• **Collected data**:
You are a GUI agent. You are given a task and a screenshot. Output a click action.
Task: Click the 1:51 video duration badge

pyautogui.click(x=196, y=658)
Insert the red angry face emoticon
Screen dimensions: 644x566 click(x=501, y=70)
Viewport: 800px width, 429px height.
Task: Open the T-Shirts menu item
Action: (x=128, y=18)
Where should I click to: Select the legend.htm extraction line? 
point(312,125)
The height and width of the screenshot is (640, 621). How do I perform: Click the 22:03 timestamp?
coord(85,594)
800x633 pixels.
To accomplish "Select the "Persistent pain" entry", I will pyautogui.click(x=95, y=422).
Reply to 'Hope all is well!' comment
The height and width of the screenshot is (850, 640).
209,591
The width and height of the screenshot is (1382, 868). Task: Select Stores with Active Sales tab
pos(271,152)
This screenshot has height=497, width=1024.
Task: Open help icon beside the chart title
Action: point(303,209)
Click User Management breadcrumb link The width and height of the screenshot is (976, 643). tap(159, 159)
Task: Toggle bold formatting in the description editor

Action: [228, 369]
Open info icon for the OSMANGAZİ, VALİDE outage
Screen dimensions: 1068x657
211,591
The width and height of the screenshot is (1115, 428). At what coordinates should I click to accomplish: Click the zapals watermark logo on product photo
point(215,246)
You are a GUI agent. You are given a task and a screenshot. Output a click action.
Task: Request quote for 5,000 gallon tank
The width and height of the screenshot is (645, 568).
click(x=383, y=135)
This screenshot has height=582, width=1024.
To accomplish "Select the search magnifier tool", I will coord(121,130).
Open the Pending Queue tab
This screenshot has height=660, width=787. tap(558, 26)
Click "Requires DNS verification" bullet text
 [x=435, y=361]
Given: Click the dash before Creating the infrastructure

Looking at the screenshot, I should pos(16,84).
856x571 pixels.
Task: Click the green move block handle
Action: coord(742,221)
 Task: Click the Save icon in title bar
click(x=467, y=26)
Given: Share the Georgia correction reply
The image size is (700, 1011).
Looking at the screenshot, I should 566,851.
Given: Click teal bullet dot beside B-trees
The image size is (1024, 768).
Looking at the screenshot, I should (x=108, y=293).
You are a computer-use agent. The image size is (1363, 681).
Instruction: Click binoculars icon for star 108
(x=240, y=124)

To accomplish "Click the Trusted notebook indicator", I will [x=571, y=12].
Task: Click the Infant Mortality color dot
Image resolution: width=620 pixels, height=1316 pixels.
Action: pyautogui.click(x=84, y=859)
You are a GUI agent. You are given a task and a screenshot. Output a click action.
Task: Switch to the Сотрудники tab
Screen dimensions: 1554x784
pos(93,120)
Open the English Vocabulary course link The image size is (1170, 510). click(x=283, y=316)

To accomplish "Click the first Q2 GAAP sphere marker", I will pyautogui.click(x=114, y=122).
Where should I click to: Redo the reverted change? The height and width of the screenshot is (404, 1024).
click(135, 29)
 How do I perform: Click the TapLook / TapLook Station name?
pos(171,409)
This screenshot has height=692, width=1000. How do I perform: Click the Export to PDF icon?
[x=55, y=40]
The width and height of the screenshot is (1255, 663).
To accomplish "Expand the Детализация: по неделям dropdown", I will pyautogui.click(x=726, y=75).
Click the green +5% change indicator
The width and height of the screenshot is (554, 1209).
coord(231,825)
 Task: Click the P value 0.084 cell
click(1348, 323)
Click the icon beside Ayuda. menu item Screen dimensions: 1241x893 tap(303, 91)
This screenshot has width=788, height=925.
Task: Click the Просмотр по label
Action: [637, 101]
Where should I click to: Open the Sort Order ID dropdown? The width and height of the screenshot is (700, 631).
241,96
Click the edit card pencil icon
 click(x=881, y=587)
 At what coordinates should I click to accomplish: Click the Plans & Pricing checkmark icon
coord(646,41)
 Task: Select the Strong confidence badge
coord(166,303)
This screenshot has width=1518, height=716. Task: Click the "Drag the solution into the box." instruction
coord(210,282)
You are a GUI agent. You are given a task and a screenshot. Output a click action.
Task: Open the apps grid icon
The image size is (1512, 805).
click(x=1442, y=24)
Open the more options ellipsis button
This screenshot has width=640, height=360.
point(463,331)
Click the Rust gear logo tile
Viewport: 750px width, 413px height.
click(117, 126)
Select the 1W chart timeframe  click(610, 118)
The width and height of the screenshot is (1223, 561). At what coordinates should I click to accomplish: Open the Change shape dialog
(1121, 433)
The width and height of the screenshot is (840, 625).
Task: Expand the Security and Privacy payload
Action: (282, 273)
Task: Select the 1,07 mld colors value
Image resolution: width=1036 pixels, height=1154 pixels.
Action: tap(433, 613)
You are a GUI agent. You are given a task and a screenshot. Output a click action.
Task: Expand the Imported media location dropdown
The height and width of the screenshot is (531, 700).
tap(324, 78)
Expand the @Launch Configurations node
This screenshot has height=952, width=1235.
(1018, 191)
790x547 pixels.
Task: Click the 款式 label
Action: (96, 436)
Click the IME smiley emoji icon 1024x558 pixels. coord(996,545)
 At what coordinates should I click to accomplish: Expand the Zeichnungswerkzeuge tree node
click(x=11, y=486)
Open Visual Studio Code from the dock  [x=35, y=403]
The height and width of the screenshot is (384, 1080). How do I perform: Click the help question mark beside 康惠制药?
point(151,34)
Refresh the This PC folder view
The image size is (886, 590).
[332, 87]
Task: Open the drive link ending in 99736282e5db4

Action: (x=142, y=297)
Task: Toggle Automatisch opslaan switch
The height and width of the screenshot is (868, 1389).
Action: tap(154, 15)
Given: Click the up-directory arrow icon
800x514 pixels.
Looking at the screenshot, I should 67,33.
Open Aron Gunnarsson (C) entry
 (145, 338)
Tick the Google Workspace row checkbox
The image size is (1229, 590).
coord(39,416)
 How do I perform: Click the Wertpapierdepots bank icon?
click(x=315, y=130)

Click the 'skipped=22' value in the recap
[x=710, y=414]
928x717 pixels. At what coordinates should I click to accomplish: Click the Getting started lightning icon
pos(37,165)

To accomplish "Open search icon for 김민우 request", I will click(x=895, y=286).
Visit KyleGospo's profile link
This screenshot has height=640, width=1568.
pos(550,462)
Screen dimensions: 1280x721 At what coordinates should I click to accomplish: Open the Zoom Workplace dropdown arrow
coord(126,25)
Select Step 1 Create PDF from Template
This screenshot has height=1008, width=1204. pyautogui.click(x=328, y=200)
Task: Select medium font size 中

• **Prompt**: Return the entries above unchanged, starting at the first line and stopping after the line with "Task: Request quote for 5,000 gallon tank".

• **Reply**:
You are a GUI agent. You are given a task and a screenshot. Output a click action.
Task: Click the 1:51 video duration badge

pyautogui.click(x=196, y=658)
Insert the red angry face emoticon
Screen dimensions: 644x566 click(x=501, y=70)
Viewport: 800px width, 429px height.
Task: Open the T-Shirts menu item
Action: (x=128, y=18)
Where should I click to: Select the legend.htm extraction line? 
point(312,125)
The height and width of the screenshot is (640, 621). How do I perform: Click the 22:03 timestamp?
coord(85,594)
800x633 pixels.
To accomplish "Select the "Persistent pain" entry", I will pyautogui.click(x=95, y=422).
Reply to 'Hope all is well!' comment
The height and width of the screenshot is (850, 640).
209,591
The width and height of the screenshot is (1382, 868). Task: Select Stores with Active Sales tab
pos(271,152)
This screenshot has height=497, width=1024.
Task: Open help icon beside the chart title
Action: point(303,209)
Click User Management breadcrumb link The width and height of the screenshot is (976, 643). tap(159, 159)
Task: Toggle bold formatting in the description editor

Action: [228, 369]
Open info icon for the OSMANGAZİ, VALİDE outage
Screen dimensions: 1068x657
211,591
The width and height of the screenshot is (1115, 428). At what coordinates should I click to accomplish: Click the zapals watermark logo on product photo
point(215,246)
You are a GUI agent. You are given a task and a screenshot. Output a click action.
Task: Request quote for 5,000 gallon tank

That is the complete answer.